## EXERCISE TASK 1
Decide whether each statement agrees with the Kylie Minogue article: (a) Your Disco Needs You is getting a single release in Germany; (b) Kylie is still signed to deConstruction; (c) her upcoming tour includes the United States. Answer yes or no for each and quote the article's deciding words.
## EXERCISE TASK 2
Transcribe the Kylie Minogue article from "This afternoon Kylie" to "defunct deConstruction label.".
----- DOCUMENT EXTRACT -----
Kylie Minogue scampers into a poky south-west London recording studio, casually attired but sporting a full face of warpaint. "Oh I don't normally wear this much make up," she beams. "I was doing a video shoot earlier."
This afternoon Kylie is here to write songs for the album which will follow Light Years - the unashamed disco-pop set which delivered her first Number 1 single in 10 years and jump-started her career, following a troubled spell with the now defunct deConstruction label.
This morning she was filming the video to accompany the German single release of Light Years' campest moment, Your Disco Needs You. Currently there are no plans to release it here, much to the fury of Kylie's gay fanbase - internet petitions are circulating and there's talk of picketing the London offices of her current home, EMI. Later, she will be dashing across London to view an edit of the morning's shoot. She is also immersed in preparation for an imminent tour, spanning the UK, Europe and Australia, and, consequently, is wracked with "pre-show anxiety".
----- DATA EXTRACT -----
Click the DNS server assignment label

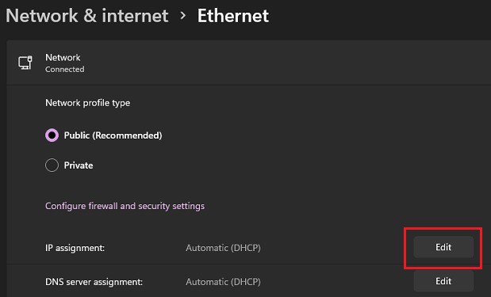[x=94, y=282]
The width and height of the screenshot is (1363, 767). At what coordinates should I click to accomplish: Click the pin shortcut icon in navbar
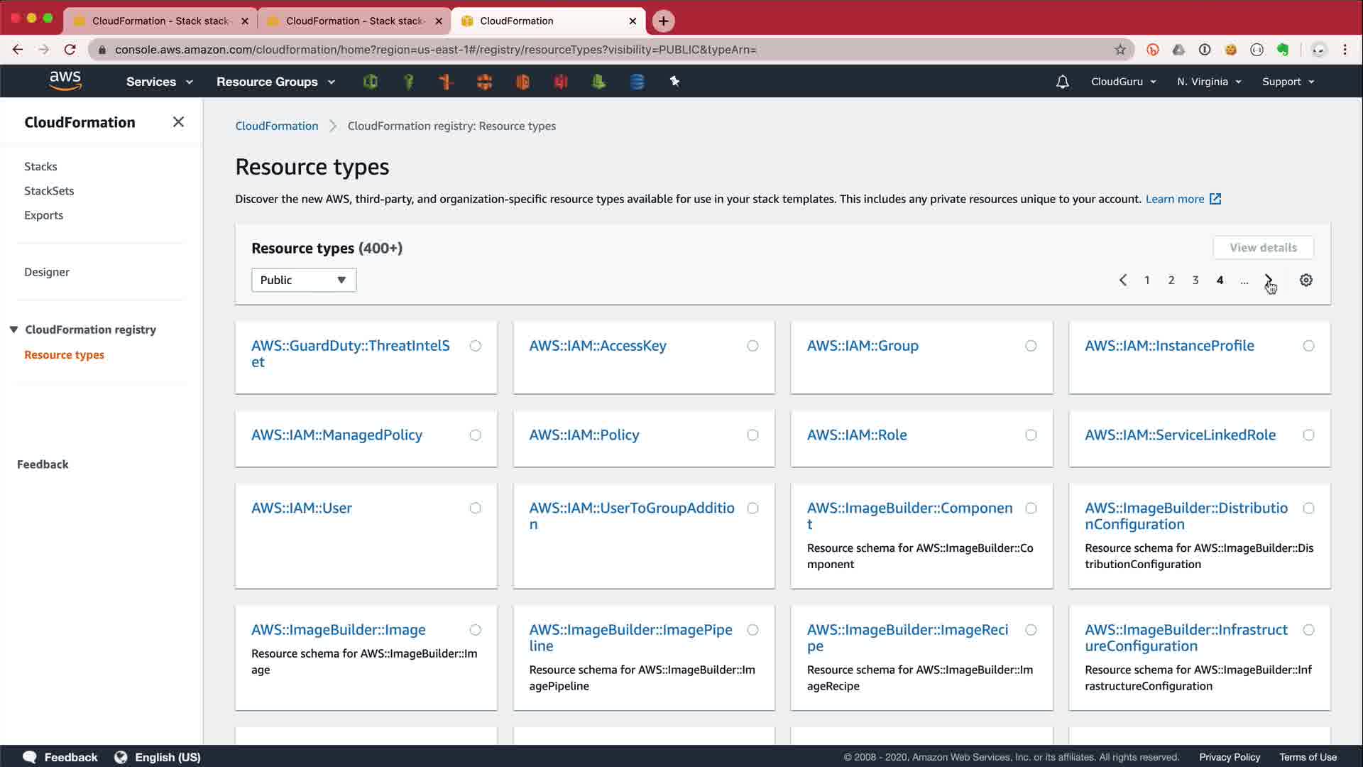[674, 82]
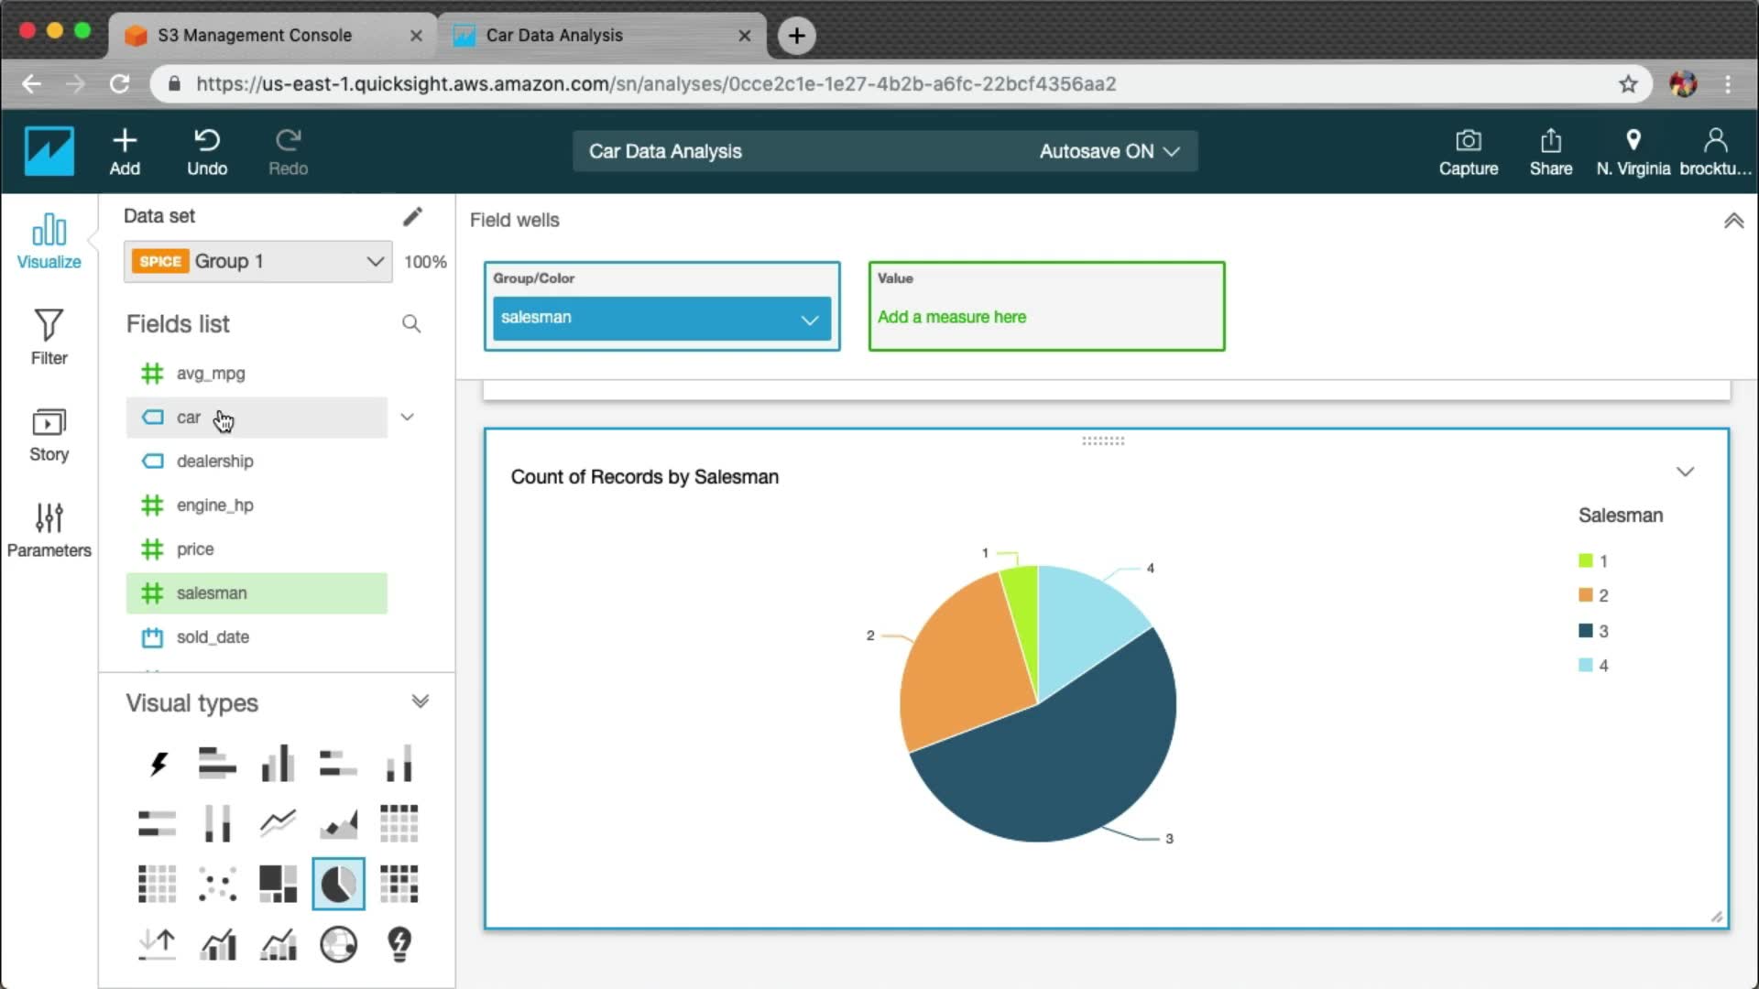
-----
## PROBLEM SOLUTION 1
(a) Yes: "the German single release of Light Years' campest moment, Your Disco Needs You"
(b) No: "the now defunct deConstruction label" and "her current home, EMI"
(c) No: "spanning the UK, Europe and Australia"

## PROBLEM SOLUTION 2
This afternoon Kylie is here to write songs for the album which will follow Light Years - the unashamed disco-pop set which delivered her first Number 1 single in 10 years and jump-started her career, following a troubled spell with the now defunct deConstruction label.